Niveaux : B1, B2, C1, C2

FICHE DE LECTURE

Petit Pays, Gaël Faye, Grasset & Fasquelle, Paris, 2016

Gaël Faye. On ne parle que de ce jeune homme, ces temps-ci. Son nouveau disque, Lundi méchant, son roman, le film qui en a été tiré… Un marronnier, alors ? Vraisemblablement. Or, il s’avère que le jeune homme en question est bourré de talent et qu’en outre, son roman peut être suggéré à nos apprenants à partir d’un niveau B1.2.

Dans Petit pays, Gabriel, 10 ans, coule des jours heureux à Bujumbura.  C’est le fils d’un français et d’une rwandaise, exilée au Burundi à cause des persécutions que subit son ethnie, les  tutsis, dans son pays natal.

Gaël Faye s’est inspiré de son enfance enchantée et de la fin tragique de celle-ci,  pour écrire son roman. Une enfance qui se trouve du jour au lendemain face à l’inexplicable.

Ainsi, un jour, Gabriel interroge son père sur les raisons pour lesquelles s’affrontent Tutsis et Hutus au Rwanda. Ils vénèrent le même dieu, parlent la même langue, mangent les mêmes plats mais…les Hutus ont un gros nez et les Tutsis en ont un fin et long.

[Données enregistrées]
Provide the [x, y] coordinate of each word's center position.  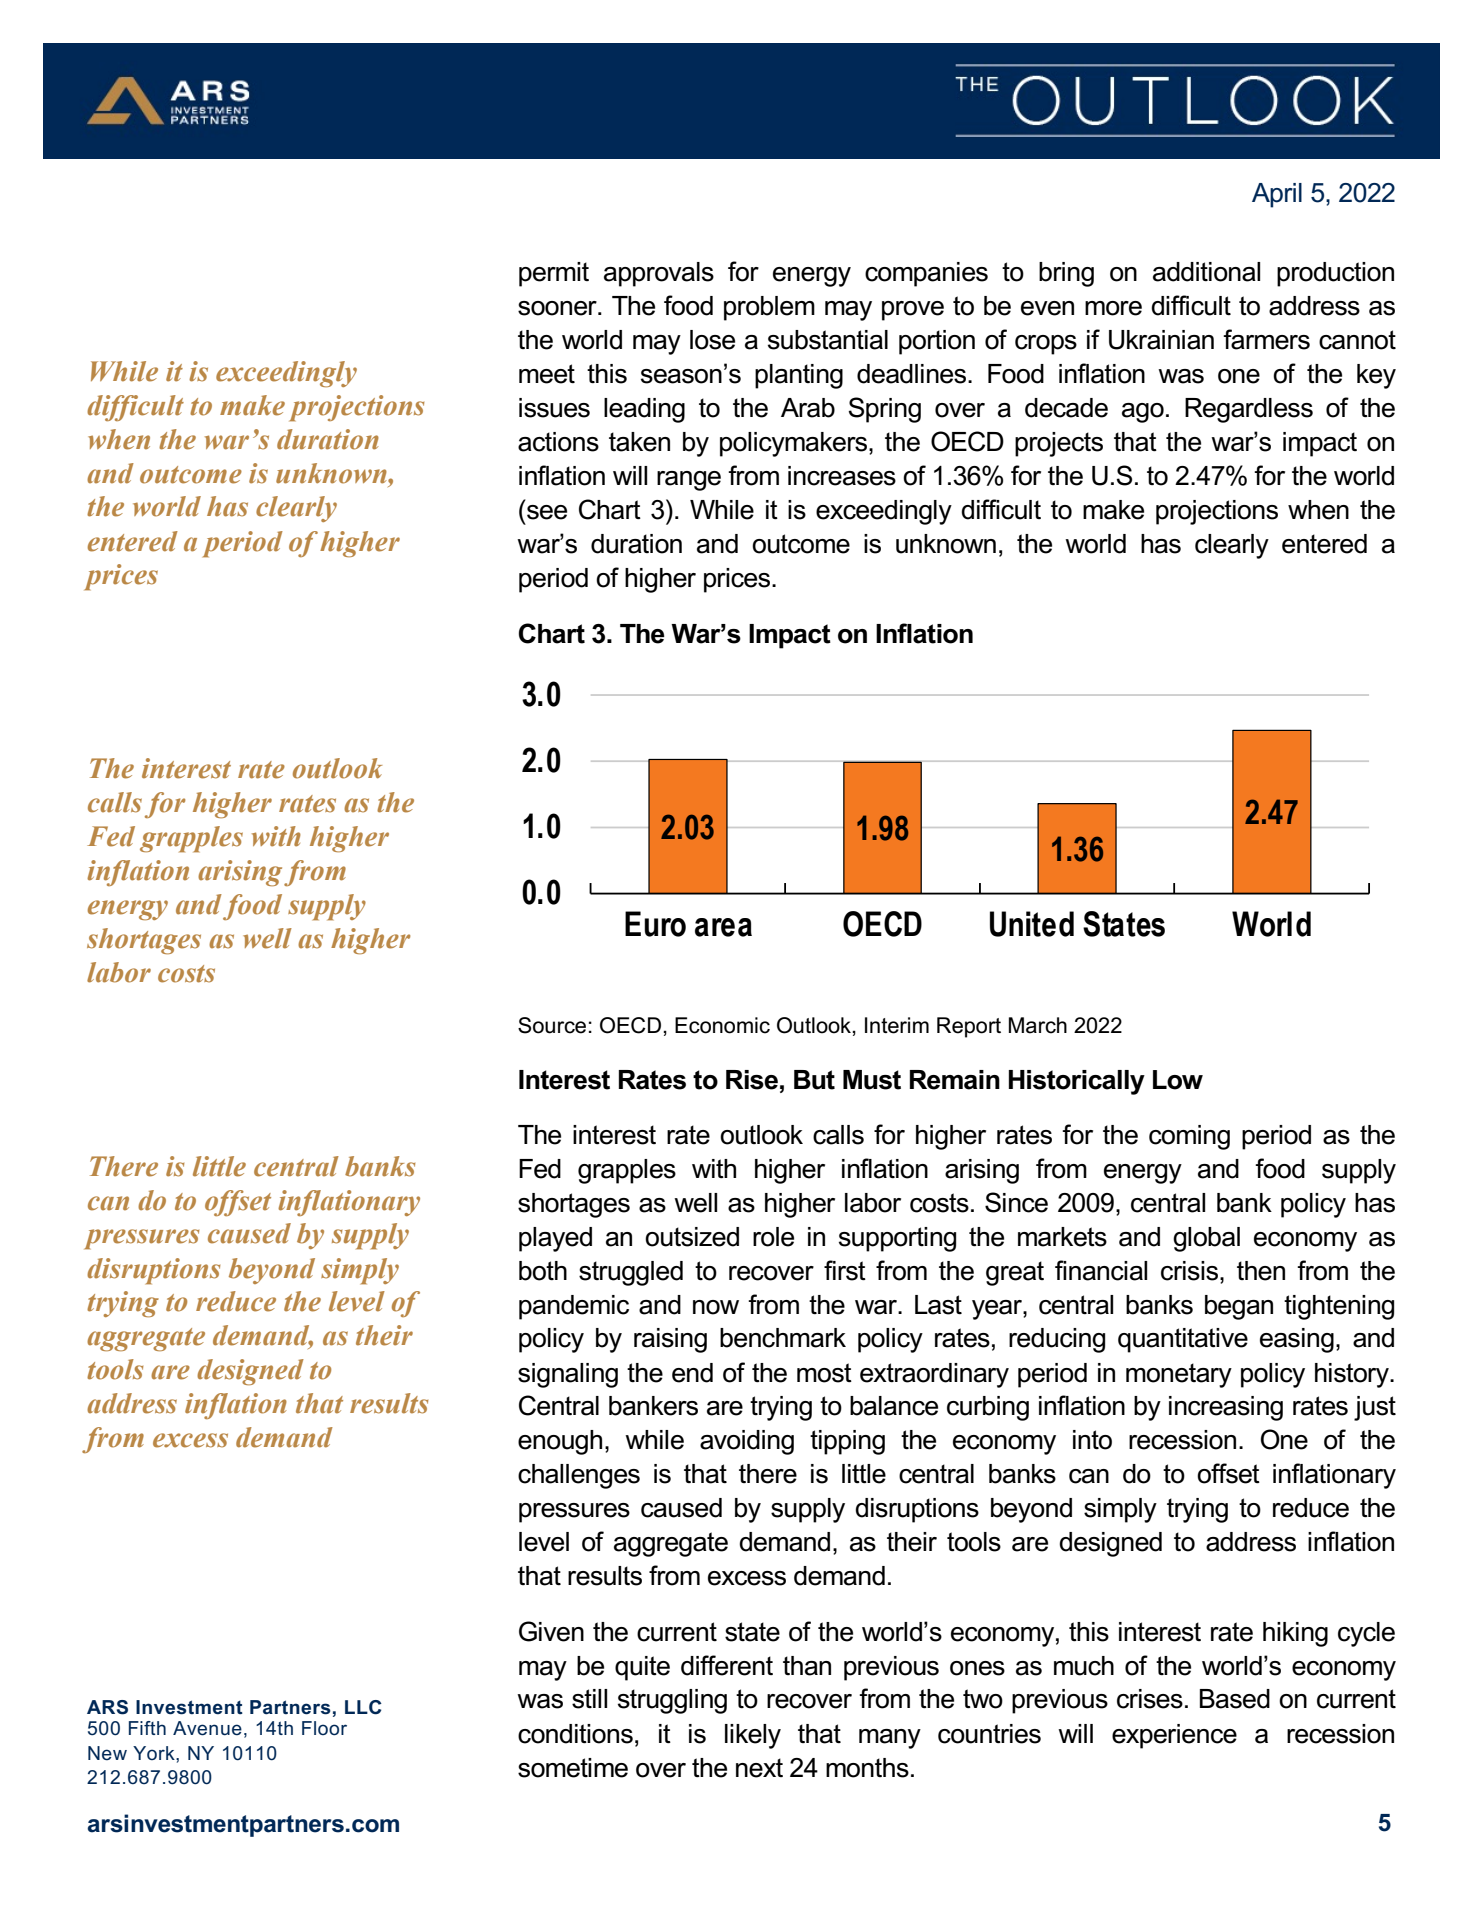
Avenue [207, 1728]
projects [1059, 444]
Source [552, 1025]
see [547, 512]
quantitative [1183, 1340]
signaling [568, 1375]
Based [1235, 1699]
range [689, 481]
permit [554, 274]
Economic [722, 1025]
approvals [659, 274]
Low [1178, 1080]
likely [753, 1736]
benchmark [783, 1338]
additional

[Objectifs]
1. Citez fidèlement le passage de la fiche de lecture sur Petit Pays qui commence par « Niveaux : B1, B2, C1, C2 » et se termine par « d’un niveau B1.2. ».
2. Répondez aux questions suivantes d'après la fiche de lecture sur Petit Pays.
(a) Quel est le titre du nouveau disque de Gaël Faye ?
(b) Dans quelle ville Gabriel coule-t-il des jours heureux ?
(c) De quelle nationalité est la mère de Gabriel ?

[Exercices corrigés]
1.
Niveaux : B1, B2, C1, C2

FICHE DE LECTURE

Petit Pays, Gaël Faye, Grasset & Fasquelle, Paris, 2016

Gaël Faye. On ne parle que de ce jeune homme, ces temps-ci. Son nouveau disque, Lundi méchant, son roman, le film qui en a été tiré… Un marronnier, alors ? Vraisemblablement. Or, il s’avère que le jeune homme en question est bourré de talent et qu’en outre, son roman peut être suggéré à nos apprenants à partir d’un niveau B1.2.

2.
(a) Lundi méchant.
(b) À Bujumbura.
(c) Elle est rwandaise.